I then opened up Savvius Omnipeek and captured some packets in the 2.4 GHz band. Right away I spotted multiple access points from another neighbor that was still utilizing old 802.11b rates. This explained some of the utilization but not all. The duty cycle was too high for too long and there were not that many clients in the area. I decided I needed to go back to the spectrum analyzer and figure out the source of the problem.

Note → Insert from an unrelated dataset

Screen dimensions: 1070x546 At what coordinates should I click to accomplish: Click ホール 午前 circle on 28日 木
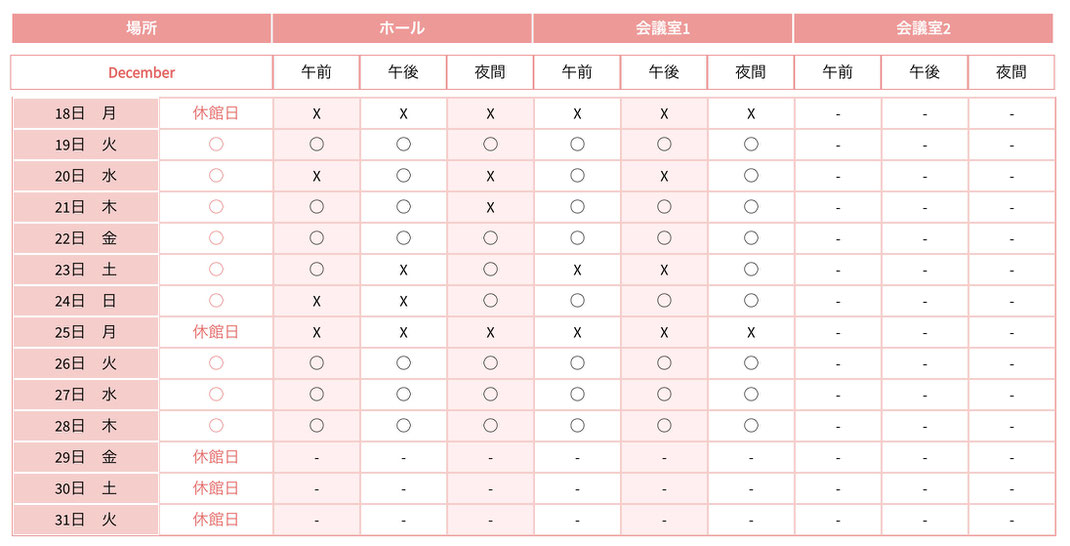(x=316, y=425)
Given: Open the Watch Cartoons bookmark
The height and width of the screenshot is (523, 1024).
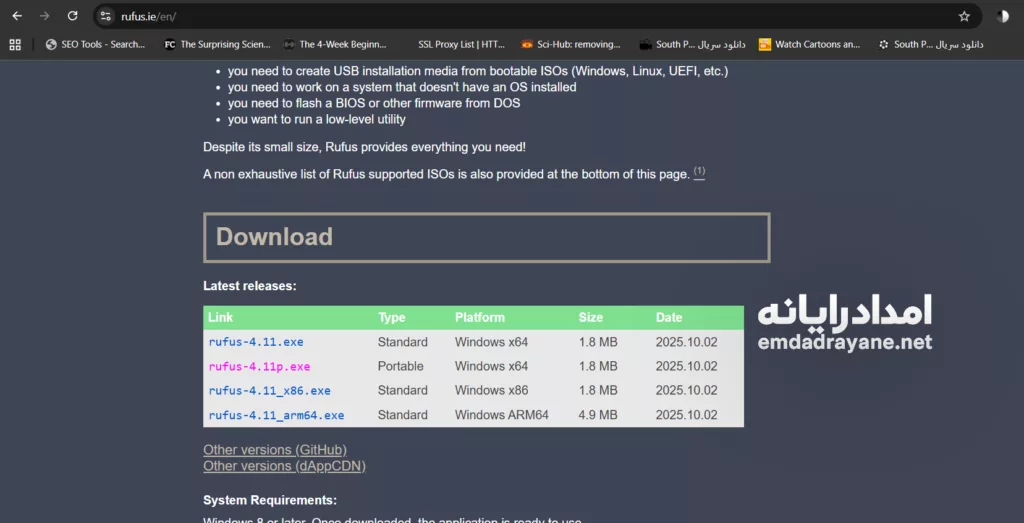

Once again I started walking around the warehouse until I came to a spot that was in the high -30s! I knew I was close. I spun around in all directions only to notice I was near a forklift. All of a sudden it hit me…there must be something on the forklift causing this interference. I immediately started to examine the forklift to determine what wireless equipment they were using. I spotted a forklift mounted computer and noted the barcode scanner but knew this was not the source. I continued to inspect the equipment and noticed a mysterious box that had a little antenna connected to it. I disconnected the power to determine if the noise went away and it did. Finally I found the culprit! Here is what I found:

I then performed some Google detective work and found the manufacture of the device. There are two devices installed on the forklift: an video receiver and a transmitter. A camera is mounted on the forks and the output is sent to a video transmitter that is also mounted on the forks. The transmitter is linked to a receiver that is mounted down by the operator. This video is then sent to a monitor that is used by the operator to tell exactly where his forks are at all times.

I exchanged some emails and it was determined neither the cameras nor the neighbors 802.11b access points were going to change. The forklift clients were only 2.4 GHz capable and were due for an upgrade. The best thing to do at this time was to replace the clients with dual-band units that could utilize the 5 GHz. After the clients were replaced, I shut down the 2.4 GHz radios and the barcode scanners immediately started using the 5 GHz radios. The operators stated they never really had good WiFi communications before this so they were pretty excited!

Here is the data sheet for the video transmitter/receiver:

Transmitter  
Working VoltageDC 10-32V
Video SystemAUTO
Working Frequency2400-2483.5MHz
Working Distance120M
Video DecodeMPEG4
Transmitter Sensitivity :-89dBm
RF Bit Rate4Mbps
Spread Spectrum FHSS
Time Delay120mS
Waterproof RateIP66
Working Temperature:-20~+70C  RH90%
Storage Temperature:-30~+80C  RH90%

Receiver
 
Working VoltageDC 10-32V
Video SystemAUTO
Working Frequency2400-2483.5MHz
Working Distance120M
Video DecodeMPEG4
Receiver Sensitivity :-17dBm
Bit Rate4Mbps
Spread Spectrum FHSS
Time Delay120mS
Waterproof RateIP66
Working Temperature:-20~+70C  RH90%
Storage Temperature:-30~+80C  RH90%

If these types of units are going to be used, I would recommend something that is not going to be used in either WiFi band (or at least be WiFi friendly) and verify they do indeed do what they are advertised to do.

After looking back at this, I thought I should have caught this sooner. It just didn’t dawn on me the source of the noise would be installed on the forklifts. This was not standard equipment and there are better solutions that should have been used. Please let me know if you have ever ran into this issue.